Which lines of the data contain the string "computer"? Copy every one of them.

═══ DATA IN THIS EXERCISE

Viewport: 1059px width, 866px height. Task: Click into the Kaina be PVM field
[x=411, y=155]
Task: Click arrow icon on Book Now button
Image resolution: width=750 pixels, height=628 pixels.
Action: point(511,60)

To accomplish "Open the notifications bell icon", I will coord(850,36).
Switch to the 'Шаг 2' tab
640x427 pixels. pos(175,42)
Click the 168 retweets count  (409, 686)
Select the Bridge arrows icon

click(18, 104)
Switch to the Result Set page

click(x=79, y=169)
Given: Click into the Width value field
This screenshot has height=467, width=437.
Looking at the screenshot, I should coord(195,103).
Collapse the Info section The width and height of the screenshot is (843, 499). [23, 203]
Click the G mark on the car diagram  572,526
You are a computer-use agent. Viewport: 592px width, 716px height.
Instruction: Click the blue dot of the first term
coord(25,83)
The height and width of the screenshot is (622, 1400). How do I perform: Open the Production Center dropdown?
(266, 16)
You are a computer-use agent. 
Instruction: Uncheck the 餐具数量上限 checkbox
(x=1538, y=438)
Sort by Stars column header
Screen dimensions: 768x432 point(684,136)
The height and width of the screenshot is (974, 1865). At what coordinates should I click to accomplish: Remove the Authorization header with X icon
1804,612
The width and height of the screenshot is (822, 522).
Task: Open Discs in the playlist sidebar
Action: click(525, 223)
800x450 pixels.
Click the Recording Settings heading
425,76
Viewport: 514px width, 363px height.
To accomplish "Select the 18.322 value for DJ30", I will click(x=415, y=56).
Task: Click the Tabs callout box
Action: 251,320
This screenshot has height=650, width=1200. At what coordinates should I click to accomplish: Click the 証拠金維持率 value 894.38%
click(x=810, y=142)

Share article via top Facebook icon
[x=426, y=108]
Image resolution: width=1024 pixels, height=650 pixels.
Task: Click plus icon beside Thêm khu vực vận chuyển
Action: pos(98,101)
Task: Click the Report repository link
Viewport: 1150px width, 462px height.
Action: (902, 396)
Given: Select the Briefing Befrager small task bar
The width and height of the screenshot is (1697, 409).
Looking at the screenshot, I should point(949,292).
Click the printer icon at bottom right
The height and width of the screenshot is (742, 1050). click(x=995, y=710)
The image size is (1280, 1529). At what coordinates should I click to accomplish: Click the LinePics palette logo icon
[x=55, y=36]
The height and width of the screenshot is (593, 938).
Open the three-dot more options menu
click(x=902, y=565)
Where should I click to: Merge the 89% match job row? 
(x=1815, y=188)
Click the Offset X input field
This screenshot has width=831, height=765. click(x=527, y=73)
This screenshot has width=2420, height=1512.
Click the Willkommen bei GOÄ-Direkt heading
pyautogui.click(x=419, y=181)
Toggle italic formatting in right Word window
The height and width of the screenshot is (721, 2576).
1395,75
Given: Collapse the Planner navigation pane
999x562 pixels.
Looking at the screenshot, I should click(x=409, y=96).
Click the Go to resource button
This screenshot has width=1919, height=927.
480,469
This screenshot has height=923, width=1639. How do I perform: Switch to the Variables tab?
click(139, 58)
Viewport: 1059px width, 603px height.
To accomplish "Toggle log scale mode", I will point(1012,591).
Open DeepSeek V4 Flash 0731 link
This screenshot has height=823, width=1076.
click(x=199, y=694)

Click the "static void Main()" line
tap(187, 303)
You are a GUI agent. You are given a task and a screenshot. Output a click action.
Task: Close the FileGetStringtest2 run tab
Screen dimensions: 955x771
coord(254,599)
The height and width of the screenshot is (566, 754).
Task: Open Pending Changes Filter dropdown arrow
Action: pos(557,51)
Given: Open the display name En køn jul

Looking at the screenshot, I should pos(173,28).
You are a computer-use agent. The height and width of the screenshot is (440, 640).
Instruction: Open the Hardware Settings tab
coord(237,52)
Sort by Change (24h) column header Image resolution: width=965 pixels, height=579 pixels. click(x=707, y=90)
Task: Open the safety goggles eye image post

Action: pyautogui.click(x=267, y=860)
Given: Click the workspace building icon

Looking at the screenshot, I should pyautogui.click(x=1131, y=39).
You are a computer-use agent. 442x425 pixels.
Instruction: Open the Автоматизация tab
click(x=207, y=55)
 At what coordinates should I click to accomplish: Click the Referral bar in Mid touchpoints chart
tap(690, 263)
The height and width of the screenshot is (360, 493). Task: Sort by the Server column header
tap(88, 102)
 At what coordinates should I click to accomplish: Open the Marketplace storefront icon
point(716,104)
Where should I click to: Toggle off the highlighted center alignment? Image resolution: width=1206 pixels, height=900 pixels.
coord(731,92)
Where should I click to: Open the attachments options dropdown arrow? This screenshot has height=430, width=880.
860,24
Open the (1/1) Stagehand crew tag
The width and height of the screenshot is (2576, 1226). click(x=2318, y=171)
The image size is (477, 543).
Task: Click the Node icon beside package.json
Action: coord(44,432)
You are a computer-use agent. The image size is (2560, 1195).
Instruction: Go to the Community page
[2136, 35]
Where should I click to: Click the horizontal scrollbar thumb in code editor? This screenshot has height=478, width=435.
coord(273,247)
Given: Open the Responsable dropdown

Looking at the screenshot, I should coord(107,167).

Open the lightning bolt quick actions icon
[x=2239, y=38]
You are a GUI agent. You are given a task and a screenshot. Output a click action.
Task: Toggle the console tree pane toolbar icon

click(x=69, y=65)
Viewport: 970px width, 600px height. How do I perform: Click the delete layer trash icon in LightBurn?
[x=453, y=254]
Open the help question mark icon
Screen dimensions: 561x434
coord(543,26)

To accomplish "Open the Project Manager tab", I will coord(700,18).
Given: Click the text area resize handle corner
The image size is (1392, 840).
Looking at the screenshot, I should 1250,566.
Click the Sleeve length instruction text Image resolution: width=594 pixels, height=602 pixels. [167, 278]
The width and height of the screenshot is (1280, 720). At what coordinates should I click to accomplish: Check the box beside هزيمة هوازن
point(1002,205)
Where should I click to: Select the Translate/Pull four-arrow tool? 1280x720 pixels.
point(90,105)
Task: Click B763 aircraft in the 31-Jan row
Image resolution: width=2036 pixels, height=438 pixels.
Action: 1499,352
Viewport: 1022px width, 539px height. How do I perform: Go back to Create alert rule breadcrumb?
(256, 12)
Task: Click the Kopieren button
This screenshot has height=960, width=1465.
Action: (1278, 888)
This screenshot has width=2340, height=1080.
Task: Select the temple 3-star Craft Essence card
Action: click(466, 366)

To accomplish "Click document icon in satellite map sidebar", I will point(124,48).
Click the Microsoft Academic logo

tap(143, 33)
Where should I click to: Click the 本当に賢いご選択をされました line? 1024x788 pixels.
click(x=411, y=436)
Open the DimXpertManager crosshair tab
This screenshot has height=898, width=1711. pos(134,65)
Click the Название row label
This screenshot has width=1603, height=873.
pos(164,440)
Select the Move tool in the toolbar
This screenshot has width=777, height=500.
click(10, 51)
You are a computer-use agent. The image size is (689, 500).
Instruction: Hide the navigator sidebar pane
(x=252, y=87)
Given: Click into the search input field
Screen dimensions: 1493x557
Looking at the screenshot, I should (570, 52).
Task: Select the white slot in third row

══════

# [EXERCISE RESULT]
You are a computer-use agent. Viewport: 592px width, 716px height.
You are a computer-use agent. 
You are a computer-use agent. The height and width of the screenshot is (440, 640).
You are a computer-use agent. 442x425 pixels.
You are a computer-use agent. The image size is (2560, 1195).
You are a computer-use agent. The image size is (689, 500).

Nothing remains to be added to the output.